## Stated exercise A
Write out the listing below exactly as it appears, beginning at the line that contains "Given: Click the application search field" and ending with the listing's final line, including both ends.

## Document excerpt
####################
- Born: 10 July 1911 Gillingham, Kent, England
- Died: 8 October 1978 (aged 67) Denver, Colorado, United States
- Allegiance: United Kingdom
- Branch: British Army
- Service years: 1931–1969
- Rank: Lieutenant-General
- Service number: 52733
- Unit: South Wales Borderers
- Commands: Southern Command Eastern Command British Forces in Berlin 27th Infantry Brigade 1st Battalion, South Wales Borderers 6th Battalion, Lincolnshire Regiment
- Conflicts: North West Frontier Second World War
- Awards: Knight Commander of the Order of the Bath Commander of the Royal Victorian Order Distinguished Service Order Officer of the Order of the British Empire

= David Peel Yates =

British Army general (1911–1978)

Lieutenant-General Sir David Peel Yates, (10 July 1911 – 8 October 1978) was a senior British Army officer who served in the Second World War and reached high office during the 1960s.

==Early life and education==
Peel Yates was the son of Hubert Peel Yates and the brother of Captain Colin Peel Yates of the Royal Navy. He was educated at Haileybury College and the Royal Military College, Sandhurst.
####################
Word and element location listing
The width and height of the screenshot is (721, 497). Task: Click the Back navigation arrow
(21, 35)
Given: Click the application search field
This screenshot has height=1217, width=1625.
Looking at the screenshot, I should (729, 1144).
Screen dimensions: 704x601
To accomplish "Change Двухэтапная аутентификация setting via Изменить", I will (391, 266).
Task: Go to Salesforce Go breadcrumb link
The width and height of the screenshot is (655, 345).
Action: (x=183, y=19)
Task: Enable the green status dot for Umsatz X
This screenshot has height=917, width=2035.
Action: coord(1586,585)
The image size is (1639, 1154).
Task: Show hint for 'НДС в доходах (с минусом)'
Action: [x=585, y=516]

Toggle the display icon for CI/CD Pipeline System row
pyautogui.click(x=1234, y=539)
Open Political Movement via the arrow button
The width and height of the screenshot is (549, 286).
####################
## Stated exercise B
In the biography of David Peel Yates, rewrite the paragraph beginning "Peel Yates was the son of" as a short bulleted list that keeps its main facts.

## Exercise response A
Given: Click the application search field
This screenshot has height=1217, width=1625.
Looking at the screenshot, I should (729, 1144).
Screen dimensions: 704x601
To accomplish "Change Двухэтапная аутентификация setting via Изменить", I will (391, 266).
Task: Go to Salesforce Go breadcrumb link
The width and height of the screenshot is (655, 345).
Action: (x=183, y=19)
Task: Enable the green status dot for Umsatz X
This screenshot has height=917, width=2035.
Action: coord(1586,585)
The image size is (1639, 1154).
Task: Show hint for 'НДС в доходах (с минусом)'
Action: [x=585, y=516]

Toggle the display icon for CI/CD Pipeline System row
pyautogui.click(x=1234, y=539)
Open Political Movement via the arrow button
The width and height of the screenshot is (549, 286).

## Exercise response B
- Father: Hubert Peel Yates
- Brother: Captain Colin Peel Yates, Royal Navy
- Education: Haileybury College and the Royal Military College, Sandhurst